Kahramanmaraş depremleri ve İstanbul’daki olası deprem nedeniyle yalı sahipleri de Boğaz hattından ayrılmaya başladı. Özellikle yalılarla ilgili yenileme çalışmalarına izin verilmemesi nedeniyle depremde büyük tehlike arz ettikleri konuşulmaya başlandı. Sektör temsilcilerine göre konunun çözümü için bölgedeki yapılara yenileme hakkı getirilmesi gerekiyor.
İstanbul'da bazı ilçeler binalarını yenileyerek olası depreme hazırlanırken, Boğaziçi'nde bulunan yapılar, 1983 yılında getirilen yasak nedeniyle yenileme ve tadilat yapamıyor. 1980 öncesi, mühendislik hizmeti almadan yapılan binaların yoğun olduğu bölgenin, depremde büyük risk altında olduğu ifade ediliyor.
İstanbul’daki yalıların olduğu bölümü de kapsayan ve 1983’te çıkan 2960 sayılı ‘Boğaziçi Kanunu’ gereği buradaki binaların yenilenmesi yasak. Yasak nedeniyle çoğunlukla 1980 öncesi yapılan ve bu kanuna tabii binaların olduğu Arnavutköy, Bebek, Yeniköy, Anadolu Hisarı, Kavacık öngörü alanı, Çengelköy, Kuzguncuk, Beylerbeyi, Paşabahçe gibi semtlerin depremde büyük risk altında kaldığı belirtiliyor.
Ekonomim‘den Leyla İlhan’ın haberine göre, Boğaz bölgesindeki yerleşim yerlerinde yaşanan sorunlara dikkat çeken Restoratör Mimar Dr. Sinan Genim, 1983 yılında askeri yönetim döneminde çıkan 2960 sayılı yasadan bu yana Boğaziçi öngörü bölgesinde yer alan yapılara herhangi bir tadilat yapılamadığını söyledi. Çok az binanın bunu yapma imkanına sahip olduğunu belirten Genim, özellikle vadi tabanında yapılan evlerin riskli olduğunu ifade etti. “Çünkü buralar dolgu zemin ve bu yapıların çoğu o dönemin koşullarıyla yerinde yapılan betonlarla yapıldı. Uzunca zamandan beri de kullanılan bu yapılar için güçlendirme ile yapılacak çok şeyde yok. Çünkü döküm teknikleri eksik, dere yatakları olduğu için zemin yapısı uygun değil” diyen Genim, “Bu nedenle insanlar tedirgin oluyor. Beni arayan birçok kişi tabutumuzda yaşıyoruz diyorlar” dedi.

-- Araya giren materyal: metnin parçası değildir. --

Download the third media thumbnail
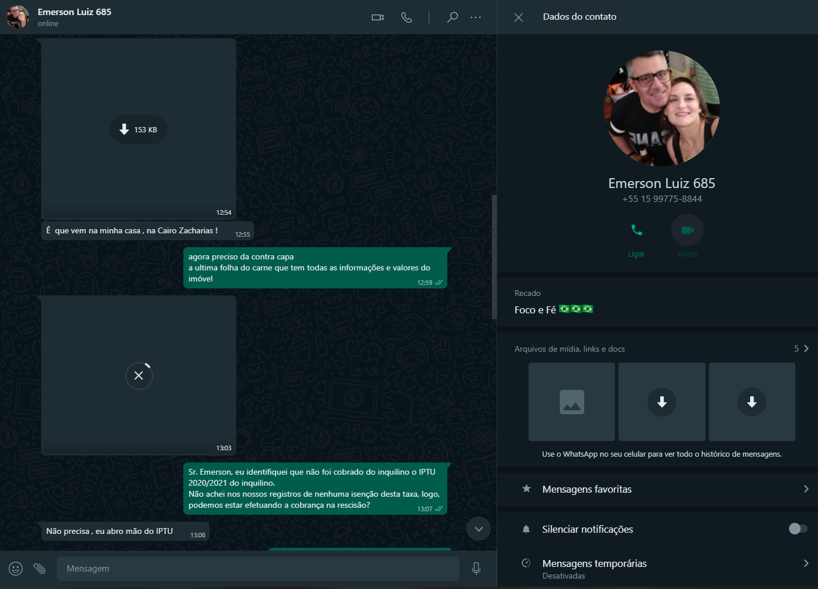Image resolution: width=818 pixels, height=589 pixels. coord(752,402)
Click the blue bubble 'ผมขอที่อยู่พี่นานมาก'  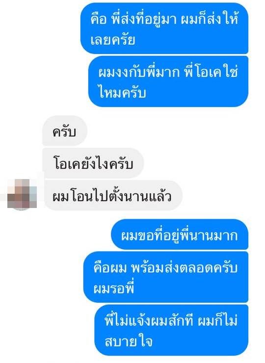click(180, 234)
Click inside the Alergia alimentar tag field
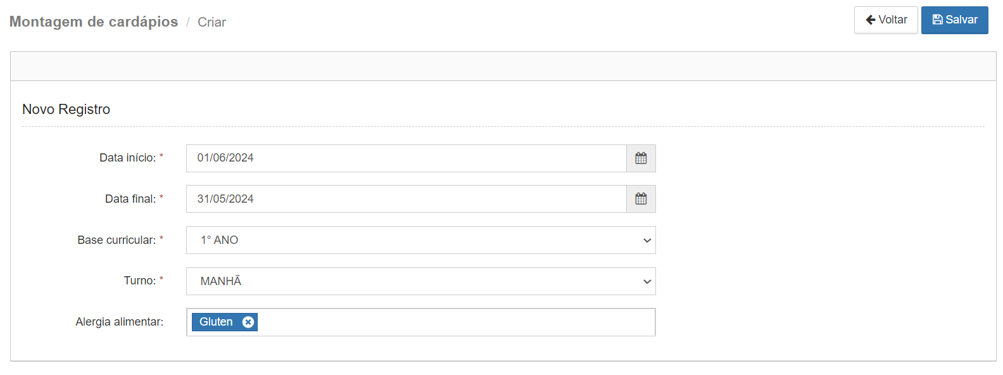 pos(456,322)
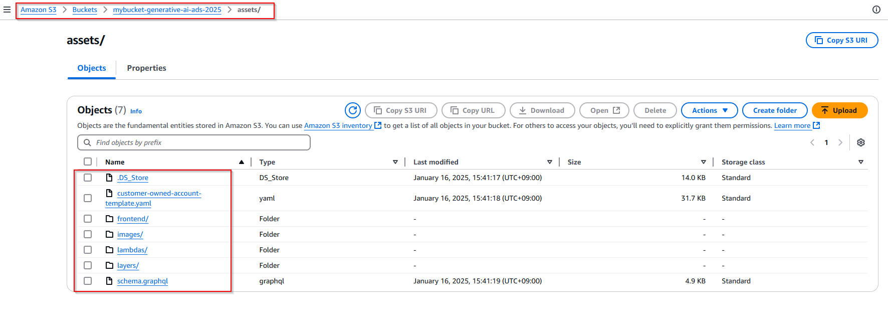
Task: Click the info icon in top-right corner
Action: point(876,10)
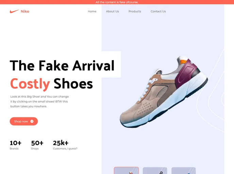The height and width of the screenshot is (174, 234).
Task: Click the 'The Fake Arrival' headline
Action: [x=62, y=66]
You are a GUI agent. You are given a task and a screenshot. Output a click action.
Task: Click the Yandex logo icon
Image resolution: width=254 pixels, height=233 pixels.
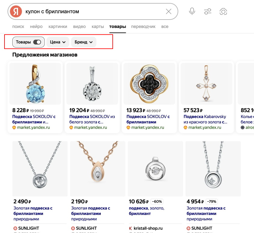click(x=16, y=11)
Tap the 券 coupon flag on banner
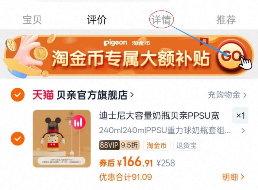 204,41
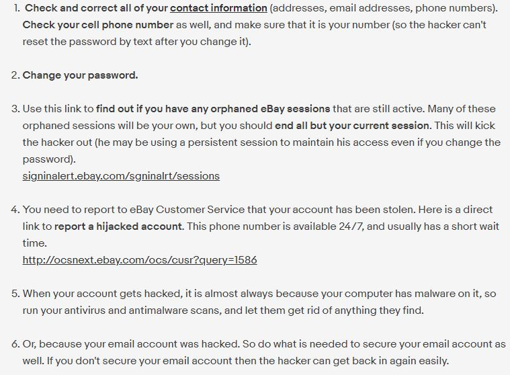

Boğazda 28 yıldır emlakçılık yapan, Bosforce Yönetici Ortağı Ulvi Özcan da konuyla ilgili konuştu. “Bu konu gerçekten kanayan yara” diyen Özcan, “Boğaziçi’nde zemin sağlam olmakla birlikte Boğaziçi sahil şeridinde ve öngörünüm bölgesinde binaların çoğu eski ve bakımsız. Binalarda bölgedeki yoğun nem nedeniyle korozyon meydana geldi ve yıllar geçtikçe bu konu daha çok önem kazanıyor” dedi. Bu nedenle bu binalarda yenilenmeye veya kapsamlı tadilata ihtiyaç duyulduğunu belirten Özcan, şöyle konuştu: “Deprem gerçeği karşımızda dururken bu konuda hiçbir şey yapılmaması inanılmaz bir durum. Hem ülkenin en önemli marka değerlerinden birinin ihya edilmesi, hem de deprem gerçeğinden mağduriyetleri önlemek için hükümet ile İBB el ele verip çalışmalı, aksi takdirde bu işin faturasının çok ağır olacağını düşünüyorum.”
Kahramanmaraş depreminden sonra kendisini birçok yalı sahibinin aradığını söyleyen Mars Genel Müdürü Hakan Bucak şunları söyledi:
“Sadece bu hafta beni 4-5 yalı sahibi aradı. Depreme karşı güvenli şekilde yapılmış 500 metrekarelik büyük ve güvenli rezidans daire arıyorlar. Çünkü Boğazdaki bu yapılar en az 40-50 yaşında. Boğaziçi İmar Kanunu’ndan dolayı bu binalar güçlendirilemiyor ya da güçlendirilme için gerekli izinlerin alınması çok zaman alıyor.”